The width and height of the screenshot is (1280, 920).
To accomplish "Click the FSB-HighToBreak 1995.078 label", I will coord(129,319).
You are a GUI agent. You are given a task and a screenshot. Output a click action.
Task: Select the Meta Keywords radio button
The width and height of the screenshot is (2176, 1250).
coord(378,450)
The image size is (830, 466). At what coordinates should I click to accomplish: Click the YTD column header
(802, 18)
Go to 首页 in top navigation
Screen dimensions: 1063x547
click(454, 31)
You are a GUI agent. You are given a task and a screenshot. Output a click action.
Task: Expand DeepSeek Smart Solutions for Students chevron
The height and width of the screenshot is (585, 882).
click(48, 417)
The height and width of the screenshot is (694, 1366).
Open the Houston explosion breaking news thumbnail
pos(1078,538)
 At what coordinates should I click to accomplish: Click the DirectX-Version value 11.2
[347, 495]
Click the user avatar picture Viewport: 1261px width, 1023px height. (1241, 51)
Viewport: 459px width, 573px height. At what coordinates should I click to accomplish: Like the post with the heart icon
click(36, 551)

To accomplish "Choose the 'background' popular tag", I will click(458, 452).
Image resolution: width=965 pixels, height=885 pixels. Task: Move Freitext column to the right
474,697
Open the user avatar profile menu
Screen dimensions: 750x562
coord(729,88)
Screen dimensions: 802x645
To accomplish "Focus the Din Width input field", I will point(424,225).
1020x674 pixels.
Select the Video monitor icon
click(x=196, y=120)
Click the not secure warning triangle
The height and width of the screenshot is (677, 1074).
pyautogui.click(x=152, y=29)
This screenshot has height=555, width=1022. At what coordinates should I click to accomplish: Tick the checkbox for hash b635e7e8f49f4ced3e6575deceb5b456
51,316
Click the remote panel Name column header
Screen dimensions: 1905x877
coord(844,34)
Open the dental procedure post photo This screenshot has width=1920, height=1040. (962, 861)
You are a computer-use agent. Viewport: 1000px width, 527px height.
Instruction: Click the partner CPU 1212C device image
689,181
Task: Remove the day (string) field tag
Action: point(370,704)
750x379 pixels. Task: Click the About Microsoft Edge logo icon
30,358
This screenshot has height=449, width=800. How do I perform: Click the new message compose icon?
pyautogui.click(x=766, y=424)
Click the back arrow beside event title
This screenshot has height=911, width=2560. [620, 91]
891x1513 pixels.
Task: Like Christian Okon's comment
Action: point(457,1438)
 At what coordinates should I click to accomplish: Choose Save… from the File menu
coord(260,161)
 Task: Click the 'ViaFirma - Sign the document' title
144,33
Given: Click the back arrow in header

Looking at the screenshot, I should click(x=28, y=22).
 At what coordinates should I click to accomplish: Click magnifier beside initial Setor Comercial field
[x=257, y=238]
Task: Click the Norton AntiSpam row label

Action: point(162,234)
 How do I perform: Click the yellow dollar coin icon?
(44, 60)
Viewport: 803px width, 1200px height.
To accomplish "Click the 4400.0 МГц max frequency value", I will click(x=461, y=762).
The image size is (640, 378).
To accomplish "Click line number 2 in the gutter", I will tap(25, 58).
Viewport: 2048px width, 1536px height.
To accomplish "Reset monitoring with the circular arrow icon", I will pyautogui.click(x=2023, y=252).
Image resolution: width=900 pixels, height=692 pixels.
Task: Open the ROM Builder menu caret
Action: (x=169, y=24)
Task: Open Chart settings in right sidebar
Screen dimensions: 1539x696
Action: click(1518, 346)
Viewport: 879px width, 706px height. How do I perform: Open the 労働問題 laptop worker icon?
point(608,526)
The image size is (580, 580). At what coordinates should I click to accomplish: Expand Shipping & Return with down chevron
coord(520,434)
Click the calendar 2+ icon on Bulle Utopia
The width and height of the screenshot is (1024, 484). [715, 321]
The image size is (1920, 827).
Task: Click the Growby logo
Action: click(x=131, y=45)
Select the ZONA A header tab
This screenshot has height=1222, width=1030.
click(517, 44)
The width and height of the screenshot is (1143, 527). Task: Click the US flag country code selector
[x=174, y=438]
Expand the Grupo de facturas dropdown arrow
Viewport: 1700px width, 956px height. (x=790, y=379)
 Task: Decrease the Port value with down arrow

==*==

_What you have to do_
Could you reproduce every record exactly as shown above?

_Problem solution_
The width and height of the screenshot is (1280, 920).
To accomplish "Click the FSB-HighToBreak 1995.078 label", I will coord(129,319).
You are a GUI agent. You are given a task and a screenshot. Output a click action.
Task: Select the Meta Keywords radio button
The width and height of the screenshot is (2176, 1250).
coord(378,450)
The image size is (830, 466). At what coordinates should I click to accomplish: Click the YTD column header
(802, 18)
Go to 首页 in top navigation
Screen dimensions: 1063x547
click(454, 31)
You are a GUI agent. You are given a task and a screenshot. Output a click action.
Task: Expand DeepSeek Smart Solutions for Students chevron
The height and width of the screenshot is (585, 882).
click(48, 417)
The height and width of the screenshot is (694, 1366).
Open the Houston explosion breaking news thumbnail
pos(1078,538)
 At what coordinates should I click to accomplish: Click the DirectX-Version value 11.2
[347, 495]
Click the user avatar picture Viewport: 1261px width, 1023px height. (1241, 51)
Viewport: 459px width, 573px height. At what coordinates should I click to accomplish: Like the post with the heart icon
click(36, 551)

To accomplish "Choose the 'background' popular tag", I will click(458, 452).
Image resolution: width=965 pixels, height=885 pixels. Task: Move Freitext column to the right
474,697
Open the user avatar profile menu
Screen dimensions: 750x562
coord(729,88)
Screen dimensions: 802x645
To accomplish "Focus the Din Width input field", I will point(424,225).
1020x674 pixels.
Select the Video monitor icon
click(x=196, y=120)
Click the not secure warning triangle
The height and width of the screenshot is (677, 1074).
pyautogui.click(x=152, y=29)
This screenshot has height=555, width=1022. At what coordinates should I click to accomplish: Tick the checkbox for hash b635e7e8f49f4ced3e6575deceb5b456
51,316
Click the remote panel Name column header
Screen dimensions: 1905x877
coord(844,34)
Open the dental procedure post photo This screenshot has width=1920, height=1040. (962, 861)
You are a computer-use agent. Viewport: 1000px width, 527px height.
Instruction: Click the partner CPU 1212C device image
689,181
Task: Remove the day (string) field tag
Action: point(370,704)
750x379 pixels. Task: Click the About Microsoft Edge logo icon
30,358
This screenshot has height=449, width=800. How do I perform: Click the new message compose icon?
pyautogui.click(x=766, y=424)
Click the back arrow beside event title
This screenshot has height=911, width=2560. [620, 91]
891x1513 pixels.
Task: Like Christian Okon's comment
Action: point(457,1438)
 At what coordinates should I click to accomplish: Choose Save… from the File menu
coord(260,161)
 Task: Click the 'ViaFirma - Sign the document' title
144,33
Given: Click the back arrow in header

Looking at the screenshot, I should click(x=28, y=22).
 At what coordinates should I click to accomplish: Click magnifier beside initial Setor Comercial field
[x=257, y=238]
Task: Click the Norton AntiSpam row label

Action: point(162,234)
 How do I perform: Click the yellow dollar coin icon?
(44, 60)
Viewport: 803px width, 1200px height.
To accomplish "Click the 4400.0 МГц max frequency value", I will click(x=461, y=762).
The image size is (640, 378).
To accomplish "Click line number 2 in the gutter", I will tap(25, 58).
Viewport: 2048px width, 1536px height.
To accomplish "Reset monitoring with the circular arrow icon", I will pyautogui.click(x=2023, y=252).
Image resolution: width=900 pixels, height=692 pixels.
Task: Open the ROM Builder menu caret
Action: (x=169, y=24)
Task: Open Chart settings in right sidebar
Screen dimensions: 1539x696
Action: click(1518, 346)
Viewport: 879px width, 706px height. How do I perform: Open the 労働問題 laptop worker icon?
point(608,526)
The image size is (580, 580). At what coordinates should I click to accomplish: Expand Shipping & Return with down chevron
coord(520,434)
Click the calendar 2+ icon on Bulle Utopia
The width and height of the screenshot is (1024, 484). [715, 321]
The image size is (1920, 827).
Task: Click the Growby logo
Action: click(x=131, y=45)
Select the ZONA A header tab
This screenshot has height=1222, width=1030.
click(517, 44)
The width and height of the screenshot is (1143, 527). Task: Click the US flag country code selector
[x=174, y=438]
Expand the Grupo de facturas dropdown arrow
Viewport: 1700px width, 956px height. (x=790, y=379)
 Task: Decrease the Port value with down arrow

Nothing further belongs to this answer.